Start of Block

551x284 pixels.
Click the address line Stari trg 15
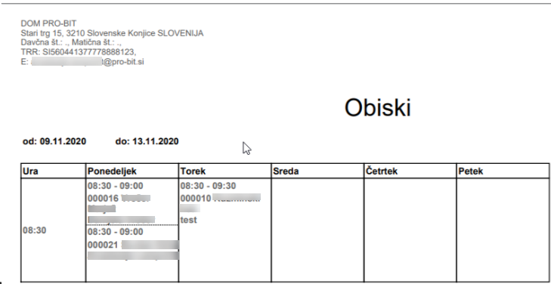(x=112, y=33)
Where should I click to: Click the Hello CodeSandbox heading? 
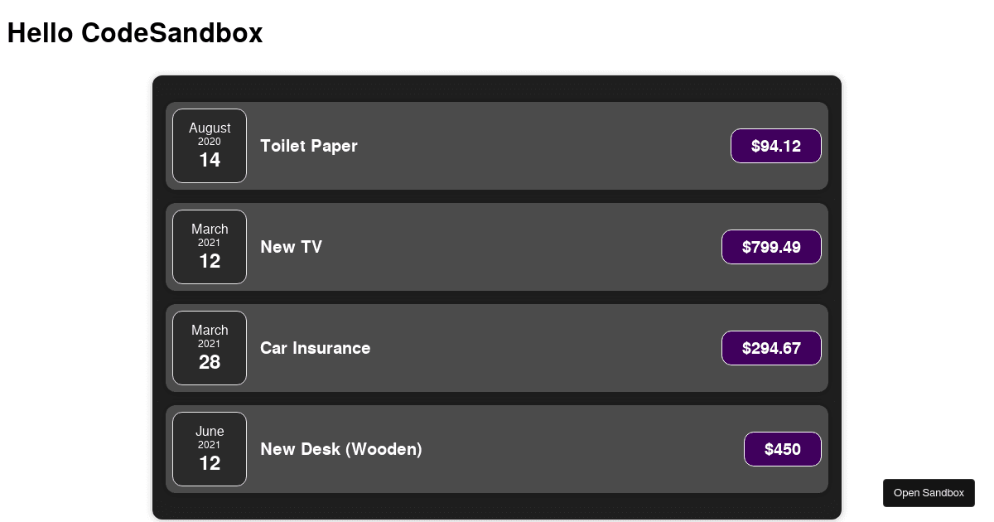(135, 33)
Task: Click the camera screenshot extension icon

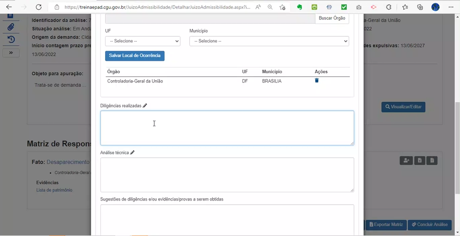Action: 359,7
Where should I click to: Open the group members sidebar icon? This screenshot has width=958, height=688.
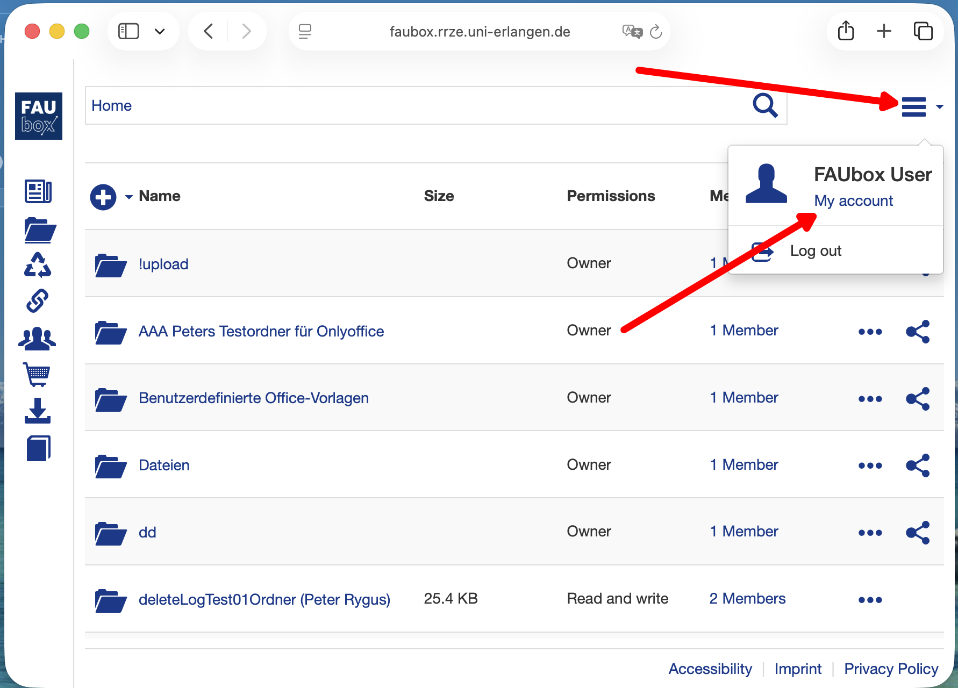point(38,339)
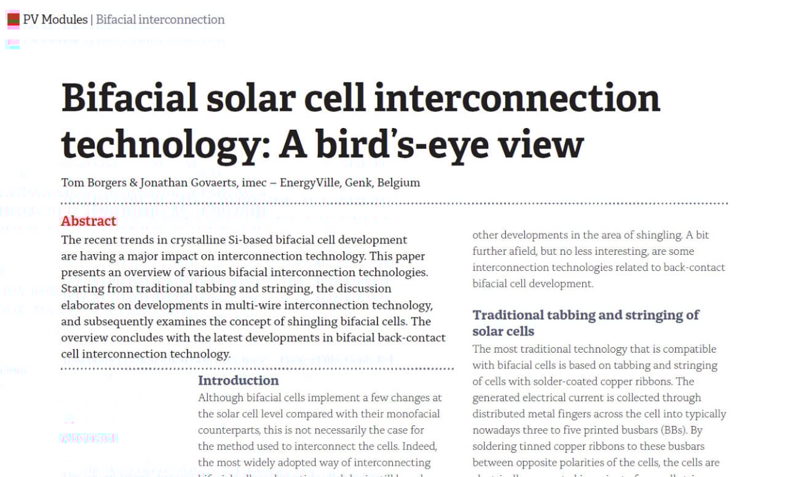Click the abstract's last line "cell interconnection technology."
787x477 pixels.
146,354
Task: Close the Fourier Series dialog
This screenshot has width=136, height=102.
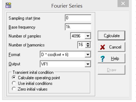Action: click(123, 3)
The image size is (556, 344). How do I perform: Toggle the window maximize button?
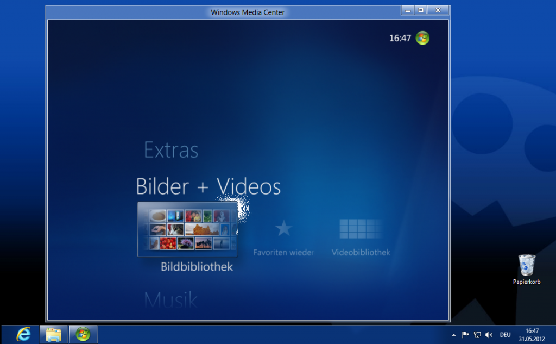[x=421, y=10]
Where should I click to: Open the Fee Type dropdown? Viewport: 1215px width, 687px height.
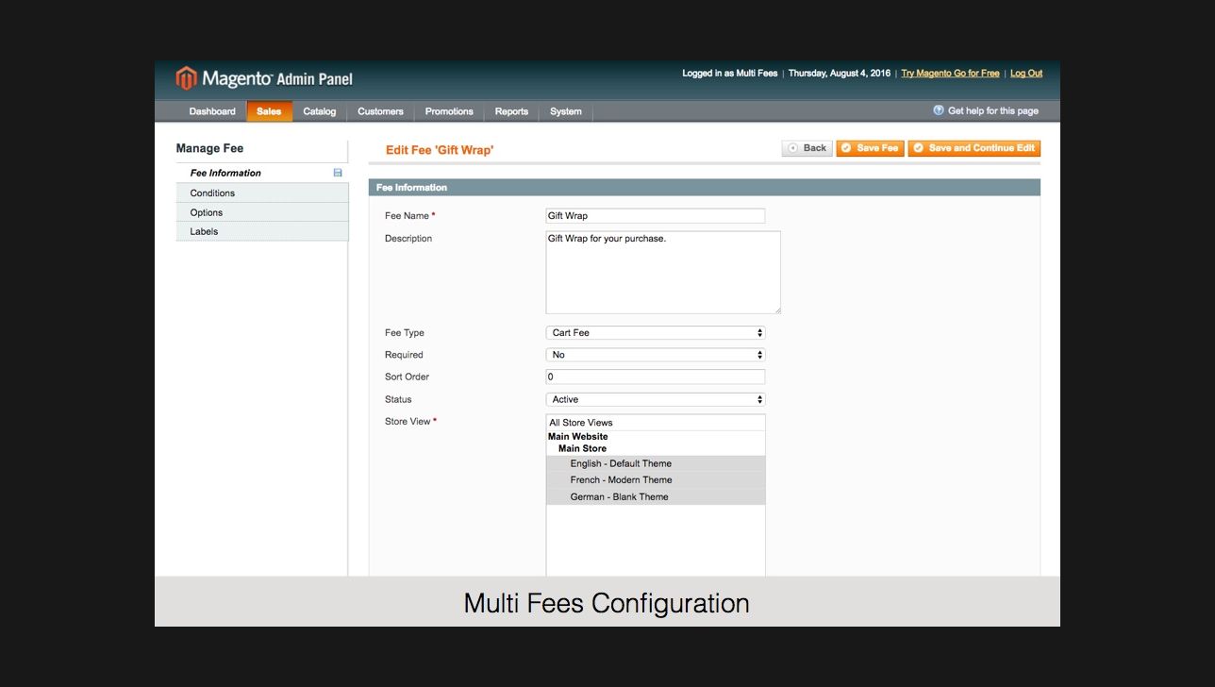pyautogui.click(x=655, y=333)
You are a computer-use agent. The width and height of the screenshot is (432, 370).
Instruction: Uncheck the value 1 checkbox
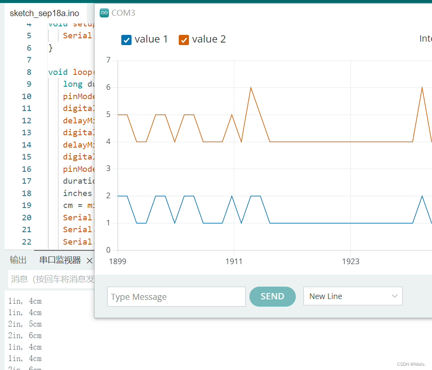126,40
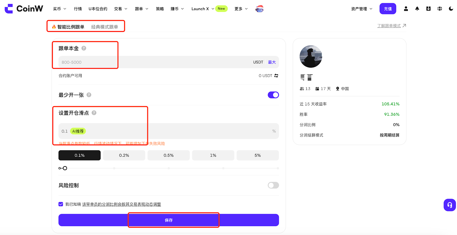This screenshot has height=235, width=457.
Task: Click help icon next to 跟单本金
Action: click(x=84, y=48)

End of Block

▶ **TASK REQUIREMENTS**
Your answer should consist solely of the lines from the line with "Where should I click to: Open the Fee" to the final line of the listing, set down word for word, pictures omitted.

▶ **TASK ANSWER**
Where should I click to: Open the Fee Type dropdown? Viewport: 1215px width, 687px height.
pyautogui.click(x=655, y=333)
You are a computer-use agent. The width and height of the screenshot is (432, 370).
Instruction: Uncheck the value 1 checkbox
126,40
This screenshot has height=235, width=457.
Task: Click help icon next to 跟单本金
Action: click(x=84, y=48)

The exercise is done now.